Depois de quase três anos de impasse político, o futuro imediato de Timor-Leste continua incerto, com o país à espera de uma decisão final que desbloqueie o Governo, o Orçamento Geral do Estado (OGE) e, consequentemente, a economia nacional.

O primeiro-ministro, Taur Matan Ruak, anunciou terça-feira ter apresentado a demissão ao Presidente da República, Francisco Guterres Lu-Olo, no dia anterior. Até ao fecho desta edição, o gabinete do Chefe de Estado, Francisco Guterres Lu-Olo, não tinha confirmado, oficialmente, a entrada do pedido de demissão.

Este ato, lembrou então Taur Matan Ruak, só é válido depois de decretado pelo Presidente da República.

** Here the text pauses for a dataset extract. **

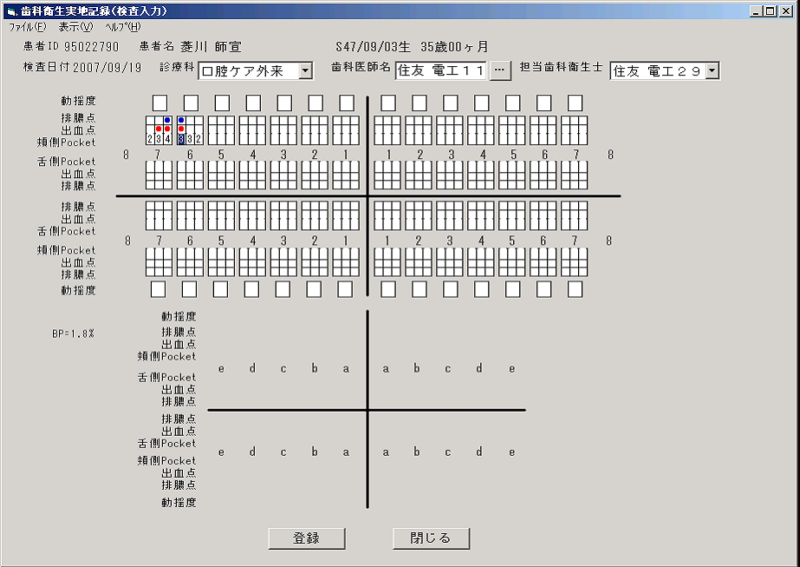
Task: Open the ヘルプ menu
Action: coord(124,26)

Depois da estabilidade política e da bonança económica que o país viveu entre 2014 e 2016, a situação no país tem saltado de impasse em impasse político, com as instituições e a Constituição a serem testadas.

Quase no final de mais dois meses de duodécimos – o Governo é a principal fonte da economia e o regime duodecimal serve apenas para gestão limitada – e depois de o país viver assim quase todo o ano de 2018, permanecem as dúvidas sobre como a situação será solucionada.

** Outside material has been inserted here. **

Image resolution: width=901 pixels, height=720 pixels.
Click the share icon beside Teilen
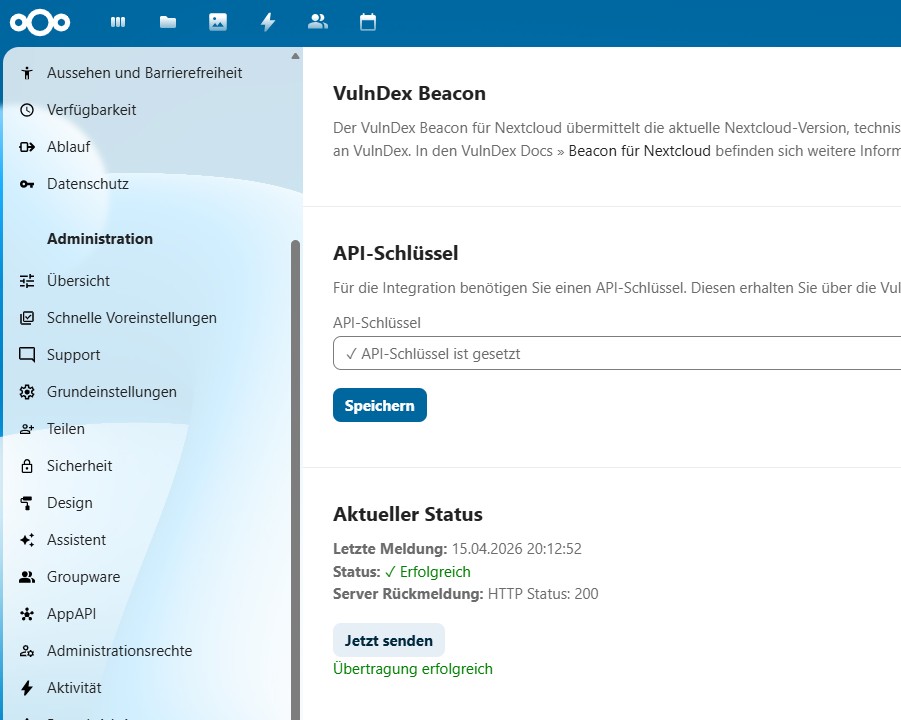coord(27,429)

Os problemas começaram depois da vitória por pouco mais de mil votos da Frente Revolucionária do Timor-Leste Independente (Fretilin) nas eleições de 2017, pondo fim a um relacionamento estável entre o partido histórico e o Congresso Nacional da Reconstrução Timorense (CNRT) de Xanana Gusmão.

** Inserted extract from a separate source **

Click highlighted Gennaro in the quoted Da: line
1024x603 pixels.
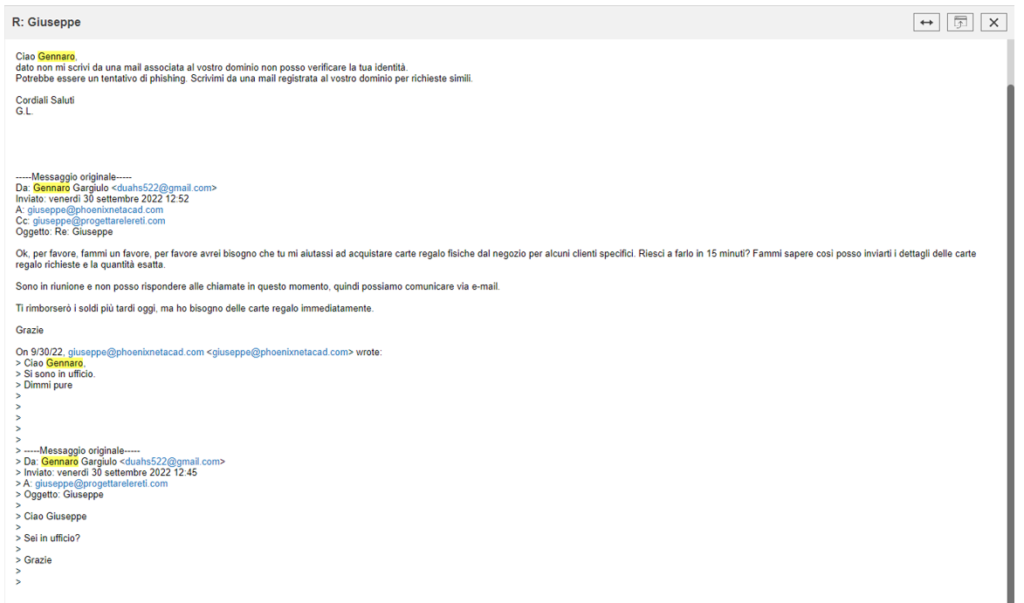pos(59,462)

A estabilidade tinha levado a anos de consenso parlamentar, inclusive em torno do orçamento, e tinha permitido a eleição do atual chefe de Estado Francisco Guterres Lu-Olo – ainda presidente da Fretilin, mas endossado na campanha por Xanana Gusmão.

Tensas negociações levaram, no limiar, a que a Fretilin acabasse por formar um Governo minoritário que desde logo enfrentou uma oposição maioritária que travou orçamento e programa do Governo.

Lu-Olo acabou por optar por eleições antecipadas e a coligação que nasceu no parlamento por oposição à Fretilin, apresentou-se com novo nome – Aliança de Mudança para o Progresso (AMP) – nas antecipadas de 2018.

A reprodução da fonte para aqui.